The Power of Perspectives

The Canadian Bar Association

Supriya Tandan

Would Canada’s framework on climate change withstand a constitutional challenge?

December 15 2016 15 December 2016

 

Last week, eight provinces and all three territories signed the Pan-Canadian Framework on Clean Growth and Climate Change, with a view to meet the country's target to reduce emissions by 30 per cent, relative to 2005, by 2030. Provinces who are already well on their way to meeting the framework include Ontario, Québec and Alberta. Opposing the framework are Saskatchewan and Manitoba, each for their own reasons. Those who have signed on have yet to announce the exact measures they will take to match the federal timetable.
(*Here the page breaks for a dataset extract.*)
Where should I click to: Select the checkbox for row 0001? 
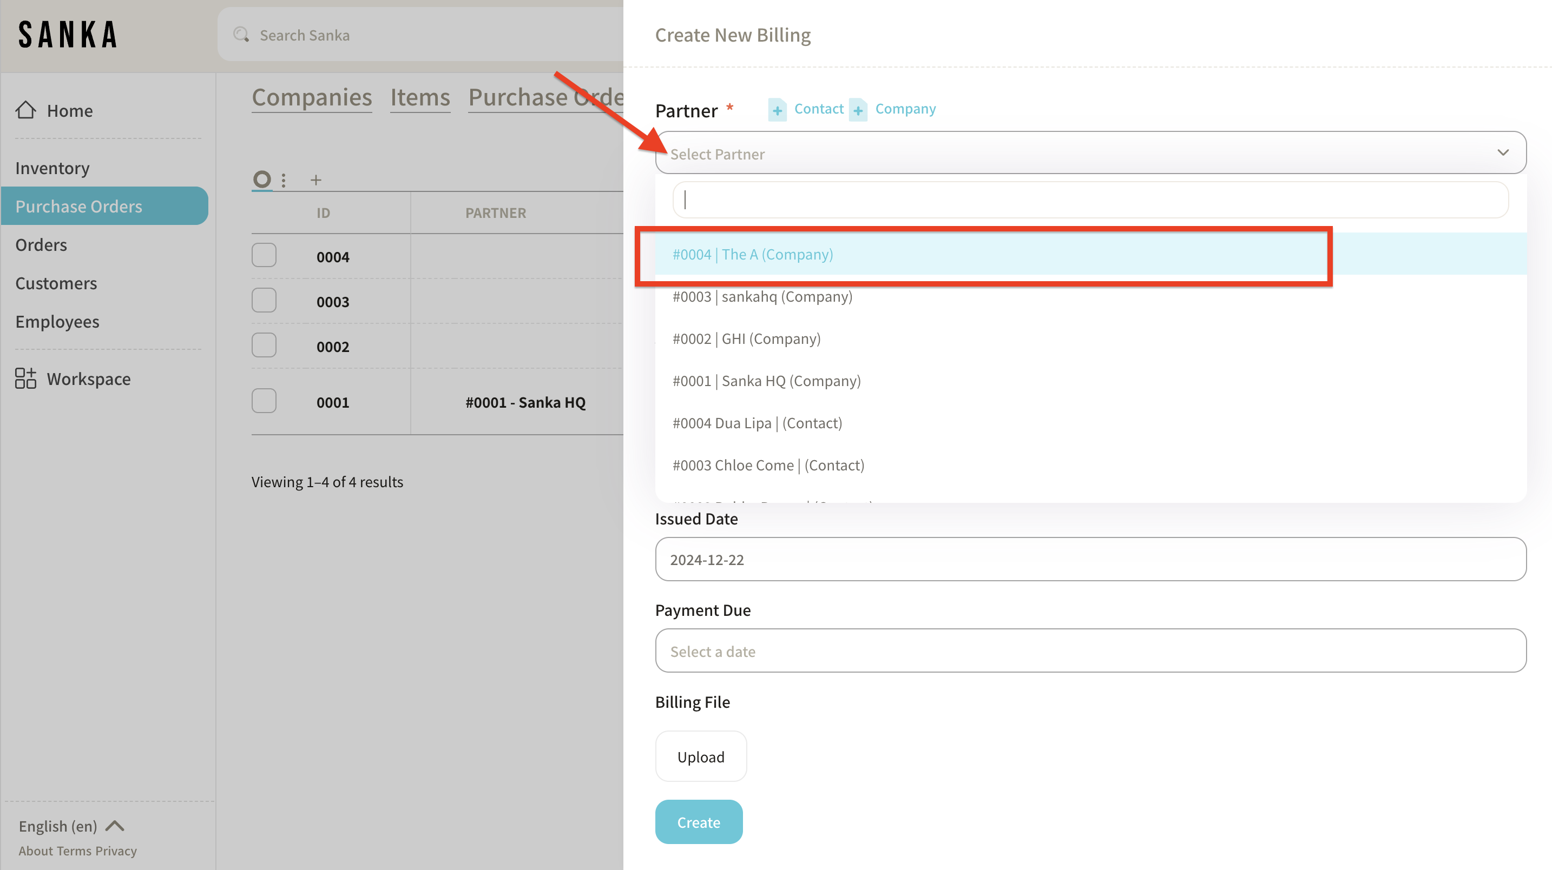coord(264,401)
Alberta will impose an economy-wide carbon tax with its Climate Leadership Act, becoming effective on January 1. British Columbia has already put a price on carbon through the Carbon Tax Act but it will wait until after an equivalency evaluation before increasing its pricing in-line with the federal timetable. Quebec, through the Regulation respecting a cap-and-trade system for greenhouse gas emission allowances and Ontario, through the Climate Change Mitigation and Low-carbon Economy Act have opted for a cap-and-trade system to control greenhouse gas emissions. Although the exact future price of carbon under a cap-and-trade system is not known, the EcoFiscal Commission estimates $19.40 per tonne by 2020.

Signatories who will need to develop legislative frameworks to accommodate carbon pricing are Newfoundland, Prince Edward Island and New Brunswick. Nova Scotia is promising a cap-and-trade system similar to Ontario and Quebec. It seems likely that the territories will allow the federal government to administer a carbon levy.

Both Manitoba and Saskatchewan have elected not to sign the framework, each for their own reasons. While the Premier of Manitoba, Brian Pallister, appears to be holding out for more funding for health care, the Premier of Saskatchewan, Brad Wall, has been a vocal opponent of a price on carbon since its introduction. He has also questioned the efficacy and the constitutionality of national carbon price.

What are the odds a constitutional challenge would succeed? Nathalie Chalifour, Co-Director of the Centre for Environmental Law and Global Sustainability thinks they are slim and in a post written before the deal,  found justifications for a national carbon-pricing scheme under Peace, Order and Good Government powers:

To qualify, a subject must have a certain singleness and indivisibility which renders it national, yet be sufficiently delimited so as to minimize the impacts on provincial jurisdiction. One of the tests the courts use to determine whether an issue has the requisite “singleness” is to consider what could happen if one province failed to deal effectively with the issue within its borders. If the failure of one province to cooperate could cause problems for the residents of another province, it’s a matter of national concern.

GHG are the quintessential global pollutants, affecting the atmosphere regardless of where they are emitted. The Supreme Court has stated unambiguously that Parliament has jurisdiction over the control of pollution beyond its borders, as well as extra-provincial pollution.

And criminal powers:

Parliament’s criminal law power has been interpreted expansively to cover not only crimes, but also a range of behaviour — including environmental behaviour. To quality as federal criminal law, a law must have a valid criminal purpose and create a prohibition coupled with a penalty. The Supreme Court has been unanimous in finding that environmental protection is a valid criminal purpose.